Le train blindé du dictateur nord-coréen est arrivé en Sibérie pour la rencontre avec le “camarade Poutine”, malgré les menaces de représailles de Washington. Il y a peu, c’est le ministre russe de la Défense, Sergueï Choïgu, qui avait effectué une visite en Corée du Nord, sans doute pour définir les besoins russes en armement. Et dans un train, on met beaucoup de munitions ou de pièces d’artillerie…Les entretiens ont duré six heures.
https://fr.sputniknews.africa/20230913/ce-quil-faut-retenir-de-la-rencontre-entre-vladimir-poutine-et-kim-jong-un-1062087010.html
Dès lors que la Corée du Sud a choisi ouvertement le camp ukrainien, dès lors que 40 nations soutiennent l’Ukraine, dont 25 militairement, en quoi la rencontre du leader nord-coréen avec Poutine pose problème ?
Ce n’est quand même pas Washington qui va opposer son veto aux alliances de Moscou !
Kim Jong-un est sans doute un dictateur en son pays et provoque souvent Séoul, mais depuis la signature, en 1953, de l’armistice qui sépare les deux Corées de part et d’autre du 38e parallèle, Pyongyang n’a agressé aucun pays ni déclenché aucune guerre, contrairement à Washington, qui sème la mort sur toute la planète et ne peut vivre en paix depuis 1776. Semer la mort au nom de la démocratie en se réclamant du camp du Bien ne manque pas de sel.
Rappelons que c’est au nom de la démocratie, en 2014, que la CIA a renversé le régime prorusse en place à Kiev. On connaît la suite : guerre du Donbass avec 15 000 morts et opération spéciale russe en 2022.

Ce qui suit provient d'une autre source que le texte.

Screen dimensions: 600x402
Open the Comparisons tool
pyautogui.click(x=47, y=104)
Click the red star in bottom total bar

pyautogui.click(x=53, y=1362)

Si Washington voit dans cette rencontre un signe d’épuisement de l’armée russe ou une preuve de l’isolement de Poutine, c’est que les faucons du Pentagone font une analyse particulièrement erronée de la situation.
L’armée russe tire sans doute un million d’obus par mois et les stocks soviétiques ne sont pas inépuisables, mais le souci de Poutine n’est pas d’obtenir une aide militaire de Pyongyang pour continuer son opération spéciale, puisqu’il pourrait écraser l’Ukraine en 48 heures, son principal objectif est de préserver l’essentiel du potentiel de combat de la Russie en prévision d’un affrontement direct avec l’Otan, toujours possible avec des fous incapables de vivre en paix.
Et Poutine sait très bien qu’il aura besoin d’alliés militairement puissants si une étincelle embrase la planète.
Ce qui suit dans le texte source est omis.